No one can guarantee that local government units and school boards will not become politicized and corrupted. But the odds appear acceptable. Scatter seeds generously among the 42,000 LGUs. Many will doubtless fall on barren soil or get choked by weeds and die, but a thousand flowers may still bloom. Alternatively, a centrally mandated template, maliciously contrived or just incompetently conceived, place all schools at risk. It will also endanger those who see through the folly and fall into the temptation of evading the rules and, thus, exposing themselves to legal action.

SBM has been more honored in the breach than in the observance. Its practice is not likely to improve, until systems to ensure accountability can credibly protect the grant of autonomy.
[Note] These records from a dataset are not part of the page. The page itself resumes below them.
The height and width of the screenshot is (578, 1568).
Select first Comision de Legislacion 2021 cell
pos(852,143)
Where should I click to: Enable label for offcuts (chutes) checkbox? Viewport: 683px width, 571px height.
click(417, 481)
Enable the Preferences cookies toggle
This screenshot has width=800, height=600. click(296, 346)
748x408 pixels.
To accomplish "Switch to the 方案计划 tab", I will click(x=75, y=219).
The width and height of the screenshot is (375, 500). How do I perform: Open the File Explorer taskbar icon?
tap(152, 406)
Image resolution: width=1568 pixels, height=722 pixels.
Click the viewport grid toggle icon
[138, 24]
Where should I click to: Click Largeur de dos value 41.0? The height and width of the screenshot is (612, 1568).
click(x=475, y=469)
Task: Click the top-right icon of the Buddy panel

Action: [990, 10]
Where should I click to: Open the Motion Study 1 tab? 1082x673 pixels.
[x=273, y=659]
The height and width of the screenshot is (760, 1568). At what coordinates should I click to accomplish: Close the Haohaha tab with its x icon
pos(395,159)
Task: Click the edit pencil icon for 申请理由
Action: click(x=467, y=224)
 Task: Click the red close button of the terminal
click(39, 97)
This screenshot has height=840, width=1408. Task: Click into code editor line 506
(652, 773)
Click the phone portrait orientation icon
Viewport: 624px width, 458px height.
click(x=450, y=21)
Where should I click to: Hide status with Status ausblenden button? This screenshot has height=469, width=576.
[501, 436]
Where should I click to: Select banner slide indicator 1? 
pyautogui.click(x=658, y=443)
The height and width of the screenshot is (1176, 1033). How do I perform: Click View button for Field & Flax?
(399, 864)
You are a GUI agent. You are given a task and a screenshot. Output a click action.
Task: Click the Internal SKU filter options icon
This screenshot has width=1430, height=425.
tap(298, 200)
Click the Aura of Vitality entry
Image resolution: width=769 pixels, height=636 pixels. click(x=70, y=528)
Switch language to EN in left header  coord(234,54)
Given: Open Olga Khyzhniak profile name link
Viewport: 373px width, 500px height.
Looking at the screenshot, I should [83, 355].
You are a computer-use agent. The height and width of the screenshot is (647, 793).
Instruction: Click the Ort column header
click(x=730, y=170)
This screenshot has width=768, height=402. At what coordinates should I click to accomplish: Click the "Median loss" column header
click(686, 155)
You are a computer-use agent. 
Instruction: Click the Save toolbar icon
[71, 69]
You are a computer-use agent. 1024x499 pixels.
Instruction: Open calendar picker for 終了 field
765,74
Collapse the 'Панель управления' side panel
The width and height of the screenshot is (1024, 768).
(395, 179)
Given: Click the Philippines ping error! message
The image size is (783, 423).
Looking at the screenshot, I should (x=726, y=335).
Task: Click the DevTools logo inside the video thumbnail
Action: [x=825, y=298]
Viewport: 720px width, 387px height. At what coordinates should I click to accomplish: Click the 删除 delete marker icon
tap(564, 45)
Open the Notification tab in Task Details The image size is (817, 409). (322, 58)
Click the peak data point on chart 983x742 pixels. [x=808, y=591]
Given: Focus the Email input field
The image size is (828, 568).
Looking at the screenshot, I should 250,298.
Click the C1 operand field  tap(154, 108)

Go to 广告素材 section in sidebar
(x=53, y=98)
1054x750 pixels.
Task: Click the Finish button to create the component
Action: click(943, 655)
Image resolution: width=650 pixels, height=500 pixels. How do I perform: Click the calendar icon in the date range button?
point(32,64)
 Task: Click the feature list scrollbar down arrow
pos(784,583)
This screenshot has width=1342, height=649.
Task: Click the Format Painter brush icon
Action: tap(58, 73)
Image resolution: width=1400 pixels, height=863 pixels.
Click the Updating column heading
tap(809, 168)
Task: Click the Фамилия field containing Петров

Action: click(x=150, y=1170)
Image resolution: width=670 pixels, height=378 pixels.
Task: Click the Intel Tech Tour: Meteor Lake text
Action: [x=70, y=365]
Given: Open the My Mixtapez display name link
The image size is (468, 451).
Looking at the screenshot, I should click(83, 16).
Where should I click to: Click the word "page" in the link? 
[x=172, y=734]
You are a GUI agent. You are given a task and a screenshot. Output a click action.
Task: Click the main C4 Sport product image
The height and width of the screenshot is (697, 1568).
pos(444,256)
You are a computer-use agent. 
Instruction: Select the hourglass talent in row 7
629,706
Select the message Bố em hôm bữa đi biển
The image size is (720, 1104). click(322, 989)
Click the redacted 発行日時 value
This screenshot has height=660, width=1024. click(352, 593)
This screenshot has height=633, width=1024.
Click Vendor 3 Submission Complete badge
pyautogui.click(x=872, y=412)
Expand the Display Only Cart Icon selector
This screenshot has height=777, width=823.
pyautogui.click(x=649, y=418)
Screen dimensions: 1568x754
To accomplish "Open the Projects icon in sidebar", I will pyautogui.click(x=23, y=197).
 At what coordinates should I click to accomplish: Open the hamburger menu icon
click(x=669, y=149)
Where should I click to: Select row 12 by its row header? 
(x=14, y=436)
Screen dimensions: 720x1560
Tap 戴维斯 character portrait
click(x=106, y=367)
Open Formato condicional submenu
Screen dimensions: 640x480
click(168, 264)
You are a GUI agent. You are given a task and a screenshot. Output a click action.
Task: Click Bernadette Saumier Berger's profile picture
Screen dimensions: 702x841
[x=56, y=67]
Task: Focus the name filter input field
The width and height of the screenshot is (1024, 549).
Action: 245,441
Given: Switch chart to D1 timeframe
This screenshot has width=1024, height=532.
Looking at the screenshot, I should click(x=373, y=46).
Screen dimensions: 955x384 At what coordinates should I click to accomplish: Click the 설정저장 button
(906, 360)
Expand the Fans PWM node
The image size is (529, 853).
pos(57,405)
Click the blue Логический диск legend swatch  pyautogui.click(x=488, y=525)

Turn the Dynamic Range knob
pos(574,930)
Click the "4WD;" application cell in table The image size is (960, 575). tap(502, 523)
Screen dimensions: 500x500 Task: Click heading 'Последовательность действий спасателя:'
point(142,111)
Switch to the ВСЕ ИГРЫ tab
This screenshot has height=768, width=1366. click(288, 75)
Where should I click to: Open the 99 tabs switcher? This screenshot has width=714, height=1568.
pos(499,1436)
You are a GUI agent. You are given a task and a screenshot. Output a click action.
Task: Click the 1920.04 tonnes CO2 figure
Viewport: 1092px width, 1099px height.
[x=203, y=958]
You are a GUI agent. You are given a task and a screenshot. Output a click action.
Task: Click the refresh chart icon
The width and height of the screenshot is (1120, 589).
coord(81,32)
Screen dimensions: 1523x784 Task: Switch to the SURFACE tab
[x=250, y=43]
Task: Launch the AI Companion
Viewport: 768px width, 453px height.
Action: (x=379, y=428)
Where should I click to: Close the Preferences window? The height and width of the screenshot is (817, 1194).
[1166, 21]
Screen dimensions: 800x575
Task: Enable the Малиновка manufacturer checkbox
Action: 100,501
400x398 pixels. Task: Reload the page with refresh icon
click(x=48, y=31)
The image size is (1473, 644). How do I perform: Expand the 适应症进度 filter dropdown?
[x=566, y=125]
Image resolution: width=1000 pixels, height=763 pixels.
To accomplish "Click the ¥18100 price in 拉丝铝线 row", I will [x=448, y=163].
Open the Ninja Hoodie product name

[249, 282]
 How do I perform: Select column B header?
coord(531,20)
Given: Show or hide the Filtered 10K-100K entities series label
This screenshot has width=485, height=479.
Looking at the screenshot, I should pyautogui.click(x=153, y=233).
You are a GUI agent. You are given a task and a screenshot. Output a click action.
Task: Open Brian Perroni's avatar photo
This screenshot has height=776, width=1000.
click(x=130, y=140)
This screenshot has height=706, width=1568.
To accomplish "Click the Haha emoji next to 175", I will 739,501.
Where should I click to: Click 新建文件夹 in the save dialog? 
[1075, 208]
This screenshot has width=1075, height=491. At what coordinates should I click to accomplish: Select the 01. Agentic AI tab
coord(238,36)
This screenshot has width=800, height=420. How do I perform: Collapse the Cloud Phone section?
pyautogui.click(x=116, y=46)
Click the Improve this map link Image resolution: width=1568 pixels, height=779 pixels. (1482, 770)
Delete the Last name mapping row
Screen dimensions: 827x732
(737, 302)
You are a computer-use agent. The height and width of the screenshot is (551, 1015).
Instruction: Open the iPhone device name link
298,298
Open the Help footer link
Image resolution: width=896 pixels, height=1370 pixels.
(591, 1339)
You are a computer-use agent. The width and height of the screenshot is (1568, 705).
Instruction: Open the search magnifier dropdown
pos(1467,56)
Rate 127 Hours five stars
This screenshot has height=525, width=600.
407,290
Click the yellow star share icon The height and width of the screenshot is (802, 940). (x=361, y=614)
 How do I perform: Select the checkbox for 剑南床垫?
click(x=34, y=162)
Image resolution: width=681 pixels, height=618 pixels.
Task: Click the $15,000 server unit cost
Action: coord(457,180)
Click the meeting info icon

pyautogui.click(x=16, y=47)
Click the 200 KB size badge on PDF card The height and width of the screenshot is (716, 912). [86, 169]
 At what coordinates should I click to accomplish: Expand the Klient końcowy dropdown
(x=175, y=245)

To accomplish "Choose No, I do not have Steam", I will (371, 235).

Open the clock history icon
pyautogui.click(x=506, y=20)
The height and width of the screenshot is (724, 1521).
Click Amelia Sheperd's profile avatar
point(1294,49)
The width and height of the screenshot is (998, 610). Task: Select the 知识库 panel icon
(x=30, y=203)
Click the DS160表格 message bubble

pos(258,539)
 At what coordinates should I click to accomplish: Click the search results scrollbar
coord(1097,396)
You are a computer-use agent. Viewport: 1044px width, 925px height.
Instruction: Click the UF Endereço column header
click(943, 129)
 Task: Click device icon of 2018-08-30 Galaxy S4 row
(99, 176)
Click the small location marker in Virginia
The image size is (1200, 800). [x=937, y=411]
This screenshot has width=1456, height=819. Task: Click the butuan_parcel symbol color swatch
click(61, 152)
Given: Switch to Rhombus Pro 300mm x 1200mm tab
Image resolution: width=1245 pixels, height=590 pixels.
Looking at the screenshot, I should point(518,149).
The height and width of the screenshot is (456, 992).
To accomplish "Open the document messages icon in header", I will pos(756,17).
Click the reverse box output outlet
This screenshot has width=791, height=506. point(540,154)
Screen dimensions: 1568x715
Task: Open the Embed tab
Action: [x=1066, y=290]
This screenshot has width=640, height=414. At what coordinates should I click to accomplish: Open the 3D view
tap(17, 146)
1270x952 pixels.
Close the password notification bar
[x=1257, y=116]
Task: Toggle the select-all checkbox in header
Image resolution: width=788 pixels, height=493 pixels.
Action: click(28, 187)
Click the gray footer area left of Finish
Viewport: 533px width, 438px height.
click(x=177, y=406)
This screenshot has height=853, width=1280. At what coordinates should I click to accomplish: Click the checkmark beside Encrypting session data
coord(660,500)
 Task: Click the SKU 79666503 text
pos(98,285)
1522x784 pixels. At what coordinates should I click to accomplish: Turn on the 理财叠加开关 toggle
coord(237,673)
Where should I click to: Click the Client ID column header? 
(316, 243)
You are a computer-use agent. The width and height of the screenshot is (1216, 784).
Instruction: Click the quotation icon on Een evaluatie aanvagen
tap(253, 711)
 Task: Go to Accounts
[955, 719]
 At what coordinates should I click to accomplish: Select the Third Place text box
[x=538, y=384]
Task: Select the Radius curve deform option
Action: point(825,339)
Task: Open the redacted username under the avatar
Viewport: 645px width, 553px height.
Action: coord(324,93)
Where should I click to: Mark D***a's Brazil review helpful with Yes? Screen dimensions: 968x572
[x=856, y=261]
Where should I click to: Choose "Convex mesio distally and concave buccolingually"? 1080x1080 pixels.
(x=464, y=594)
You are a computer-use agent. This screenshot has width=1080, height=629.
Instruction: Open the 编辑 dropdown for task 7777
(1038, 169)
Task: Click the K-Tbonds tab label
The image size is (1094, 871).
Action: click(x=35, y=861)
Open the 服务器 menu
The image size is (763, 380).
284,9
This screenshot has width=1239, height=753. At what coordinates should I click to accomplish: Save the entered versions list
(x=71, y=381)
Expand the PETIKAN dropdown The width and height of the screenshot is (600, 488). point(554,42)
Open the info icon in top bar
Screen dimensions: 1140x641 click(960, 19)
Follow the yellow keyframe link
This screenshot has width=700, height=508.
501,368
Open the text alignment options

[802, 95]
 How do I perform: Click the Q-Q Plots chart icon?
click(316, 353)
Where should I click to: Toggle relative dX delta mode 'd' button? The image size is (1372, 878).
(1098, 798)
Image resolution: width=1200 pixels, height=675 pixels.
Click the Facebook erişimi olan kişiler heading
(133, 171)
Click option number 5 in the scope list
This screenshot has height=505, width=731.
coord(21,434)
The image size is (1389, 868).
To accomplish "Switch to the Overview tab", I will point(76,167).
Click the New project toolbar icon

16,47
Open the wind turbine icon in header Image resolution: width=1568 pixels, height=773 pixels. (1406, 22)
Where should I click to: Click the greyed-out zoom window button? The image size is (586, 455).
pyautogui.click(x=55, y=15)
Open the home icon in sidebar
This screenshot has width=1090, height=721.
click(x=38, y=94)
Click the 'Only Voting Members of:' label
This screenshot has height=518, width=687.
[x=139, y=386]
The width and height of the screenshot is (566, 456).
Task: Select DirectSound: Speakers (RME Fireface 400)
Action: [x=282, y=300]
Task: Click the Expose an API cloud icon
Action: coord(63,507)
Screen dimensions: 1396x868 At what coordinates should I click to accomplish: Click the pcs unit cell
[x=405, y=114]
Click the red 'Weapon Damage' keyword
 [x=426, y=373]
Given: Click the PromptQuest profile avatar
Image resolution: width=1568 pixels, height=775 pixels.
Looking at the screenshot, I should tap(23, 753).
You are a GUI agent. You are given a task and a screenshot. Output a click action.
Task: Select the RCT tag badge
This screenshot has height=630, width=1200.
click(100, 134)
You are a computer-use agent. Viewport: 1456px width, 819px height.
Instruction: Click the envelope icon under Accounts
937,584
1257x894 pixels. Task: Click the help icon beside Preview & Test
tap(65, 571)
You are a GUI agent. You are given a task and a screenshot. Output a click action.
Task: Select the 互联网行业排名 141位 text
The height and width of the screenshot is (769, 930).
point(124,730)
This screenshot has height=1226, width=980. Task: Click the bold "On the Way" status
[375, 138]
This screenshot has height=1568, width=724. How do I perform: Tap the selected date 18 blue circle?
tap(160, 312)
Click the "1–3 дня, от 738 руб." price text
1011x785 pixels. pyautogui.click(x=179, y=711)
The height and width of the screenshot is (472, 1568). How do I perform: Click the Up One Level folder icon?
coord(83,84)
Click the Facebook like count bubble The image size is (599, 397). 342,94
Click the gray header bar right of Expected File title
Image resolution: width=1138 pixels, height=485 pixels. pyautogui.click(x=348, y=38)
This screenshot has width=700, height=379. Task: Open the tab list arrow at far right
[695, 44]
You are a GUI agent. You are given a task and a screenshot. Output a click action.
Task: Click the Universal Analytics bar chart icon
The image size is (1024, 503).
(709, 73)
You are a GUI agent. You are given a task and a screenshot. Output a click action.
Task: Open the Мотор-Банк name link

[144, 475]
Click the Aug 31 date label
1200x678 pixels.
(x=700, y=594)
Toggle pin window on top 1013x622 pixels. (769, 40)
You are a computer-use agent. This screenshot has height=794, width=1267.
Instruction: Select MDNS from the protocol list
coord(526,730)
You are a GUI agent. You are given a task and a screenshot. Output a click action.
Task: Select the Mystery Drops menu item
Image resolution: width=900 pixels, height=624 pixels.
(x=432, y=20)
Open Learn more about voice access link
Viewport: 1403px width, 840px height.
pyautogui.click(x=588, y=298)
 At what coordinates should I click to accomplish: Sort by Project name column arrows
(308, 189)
If we give teachers and principals greater authority in managing their classrooms, we must be able to hold them accountable for delivering results and accepting rewards based on performance. And the critical performance measure must be the learning levels achieved by students.

Accountability is something legislators often demand but will not be easy to develop. The effort may encounter opposition from teachers and principals themselves. The government has rightly raised the compensation levels for teachers and other civil servants—including, especially in this administration, soldiers and policemen. But across different administrations, it has been too easy to give mainly across-the-board raises, without discriminating between good and bad performance.

Merit-based rewards, essential to enforcing accountability, in turn requires a robust assessment system, a problematic area in the public sector generally and in education. The Department of Education (DepEd) still has to report on the performance of the first batch of senior high school students who had graduated in 2018. There is also the decades-old campaign to shed light on the licensure examination for teachers to ascertain that it is meeting the objectives for which it has been established.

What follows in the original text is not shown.